What does the Reinsurance Performance Estimator do?
It estimates how a dealership program could perform over a five year writing period plus a runoff period, based on the production and terms you enter. It shows a reinsurance pro forma next to a retro pro forma so you can see which fits your numbers. Every figure is an estimate, not a guarantee.
Are these numbers guaranteed?
No. Every figure is an estimate based on the inputs you provide. Actual results depend on claims experience, reserves, product mix, pricing, fees, and the structure you choose. The estimate is a starting point for a conversation, and final decisions should be reviewed with qualified tax, legal, accounting, and reinsurance professionals.
Does this show what Elite FI could improve?
No. This estimator models only the numbers you enter. The improvement a stronger product menu and structure can create varies a great deal by dealership, so we keep it out of the estimate rather than present a variable as a fixed figure. A custom pro forma is the right place to model specific scenarios on your actual statements.
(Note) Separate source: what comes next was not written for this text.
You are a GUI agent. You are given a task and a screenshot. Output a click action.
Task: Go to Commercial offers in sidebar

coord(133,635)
What is the runoff period?
Reinsured contracts keep earning premium and paying claims after they are sold, across the length of their term. The writing period covers the years you are selling new contracts, and the runoff period covers the tail as the last contracts finish earning. The estimator includes both so the picture is complete.
What is the difference between reinsurance and retro here?
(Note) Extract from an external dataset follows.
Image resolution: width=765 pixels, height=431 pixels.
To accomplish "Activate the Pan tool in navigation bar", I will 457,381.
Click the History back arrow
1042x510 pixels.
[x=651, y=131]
Reinsurance means the dealer owns or participates in the company that holds the reserves and keeps the underwriting profit and investment income. Retro is a profit participation agreement where the dealer shares in profitability after claims, without forming a company. The estimator shows both so you can see which fits your numbers. Learn more on the Retro and CFC pages.
How accurate is the estimate?
The engine mirrors the same pro forma model Elite FI uses internally, including the pro-rata earn-out of premium over the contract term. It is accurate for the inputs given, but it uses simplifying assumptions. A custom review using your real production and statements is the right next step.